Loftus-Cheek proves loan route can lead somewhere…

‘Do England’s prospects need so many loans?’ asks the headline in The Times, who gleefully find yet another reason why we lag behind our German counterparts: The Premier League’s love of a loan move. Add that to a list featuring the proliferation of foreign players, a shortage of technical excellence and a lack of a winter break.

There is widespread amusement and oftentimes condemnation of Chelsea every summer as player after player makes a temporary move away from the Bridge, with 33 players currently stationed at clubs as far afield as Mexico, Russia, Belgium and Middlesbrough. But when Gareth Southgate hands first England senior call-ups to two Blues loanees closer to home – with Ruben Loftus-Cheek and Tammy Abraham both reported to start against Germany – surely this is not the time to denigrate the loan system but credit it with giving our young players an otherwise slim chance.

Do they need so many loans?
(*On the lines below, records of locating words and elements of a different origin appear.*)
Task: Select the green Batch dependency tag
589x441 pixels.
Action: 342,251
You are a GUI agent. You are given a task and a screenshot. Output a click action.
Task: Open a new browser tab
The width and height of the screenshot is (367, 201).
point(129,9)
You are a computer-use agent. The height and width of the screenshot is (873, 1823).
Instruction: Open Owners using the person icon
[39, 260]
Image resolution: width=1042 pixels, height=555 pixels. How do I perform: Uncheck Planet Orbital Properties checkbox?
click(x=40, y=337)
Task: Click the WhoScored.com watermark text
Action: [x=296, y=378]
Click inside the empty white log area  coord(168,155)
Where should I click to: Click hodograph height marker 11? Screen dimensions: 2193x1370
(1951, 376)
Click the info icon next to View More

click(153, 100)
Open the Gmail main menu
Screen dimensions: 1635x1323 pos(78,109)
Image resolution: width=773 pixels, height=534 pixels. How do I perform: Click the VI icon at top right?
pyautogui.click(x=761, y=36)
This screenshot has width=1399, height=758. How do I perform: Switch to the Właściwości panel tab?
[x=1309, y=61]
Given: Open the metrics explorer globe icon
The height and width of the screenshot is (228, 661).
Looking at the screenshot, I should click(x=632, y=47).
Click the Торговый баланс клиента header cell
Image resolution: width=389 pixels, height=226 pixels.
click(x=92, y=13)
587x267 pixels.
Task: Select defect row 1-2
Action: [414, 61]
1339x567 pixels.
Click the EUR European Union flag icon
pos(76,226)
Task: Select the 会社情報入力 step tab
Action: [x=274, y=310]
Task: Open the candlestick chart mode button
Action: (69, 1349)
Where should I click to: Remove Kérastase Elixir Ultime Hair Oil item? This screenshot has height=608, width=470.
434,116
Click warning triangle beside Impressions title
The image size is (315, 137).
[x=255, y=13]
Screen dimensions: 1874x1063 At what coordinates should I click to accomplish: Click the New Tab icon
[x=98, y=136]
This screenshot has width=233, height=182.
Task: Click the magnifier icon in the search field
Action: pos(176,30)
Well, Abraham absolutely needed two to make that step – first to Bristol City to show he could score goals in senior football, and then to Swansea to prove he could score goals in Premier League football. Had he remained at Chelsea, he would be lucky to reach a Carabao Cup bench. Greater things have always been expected of Loftus-Cheek so he stayed, waited and was frustrated a little longer, but it is a loan move to Crystal Palace that has kickstarted his England career. Even with two injuries, he has already played almost as many Premier League minutes for Palace in three months as during three long years at Chelsea.

“That’s why I came away from Chelsea, to get game-time,” said Loftus-Cheek last week. Whether he ever carves out a career at Chelsea is almost irrelevant right now; that question mark has not been a barrier to an England call-up, albeit in the midst of a midfield drought. And the examples of Mo Salah, Romelu Lukaku and Kevin De Bruyne demonstrate that not being considered Chelsea class can be only a temporary setback. The loan system can be a cul de sac (and there are clearly several players on the famous Chelsea WhatsApp group who are going nowhere), but it can also provide a sun-blessed route to far greater things. Right now, Loftus-Cheek and Abraham are beneficiaries rather than victims of the oft-criticised stockpiling of players.

This is certainly not the time to be asking whether the Premier League should be mirroring the Bundesliga and their ‘preferred model’, as epitomised by Sebastian Rudy. With far more German players in the Bundesliga (close to 50%) than English footballers in the Premier League (closer to 30%), England cannot afford to wait for a promising young player to reach 24 before he makes his international debut; it already feels like we have waited too long to take a proper look at the 21-year-old Loftus-Cheek. The Premier League is run on a model that suits the Premier League and its peculiarities.

Being the Times’ Merseyside correspondent, Paul Joyce begins his piece with Joe Gomez, praising him for his lack of ‘impatience’ and saying he had the ‘courage to choose a different path and was playing for a manager who would give youth a chance’. But it is easy to have courage when your manager fails to spend £60m on a new, much older centre-half and your club’s first-choice right-back is ruled out indefinitely. “I just had to believe that I could play at this level for a club of that stature,” said Gomez, but it helps when that belief is allied with luck that brings opportunity. At Chelsea, his way would have been blocked by Andreas Christensen, already a full international having excelled on loan.

For all the talk of Klopp’s faith in youth, Dominic Solanke is yet to start a Premier League game while his former teammate from Chelsea’s 2015 FA Youth Cup triumph – Abraham was born just two weeks later – is not only starting top-flight games but will make his England debut against Germany on Friday night. That is not to say that Solanke made the wrong decision to refuse a new Chelsea contract and the inevitable loan move that would have followed, but it is incredibly short-sighted to denounce – as has become customary – the loan system as an evil of the modern game.

For every Harry Winks – very much on his way to becoming the complete footballer at 21, solely under the tutelage of Mauricio Pochettino – there is a Jesse Lingard, who at the same age was hoping he could “skip the loan stage” but was instead sent to the Championship by David Moyes for one of four loan spells. There are different roads for different folks and when Loftus-Cheek walks out for the national anthems on Friday night, he will be incredibly pleased with his decision to join Palace, even if some would have you believed that it lacked ‘courage’.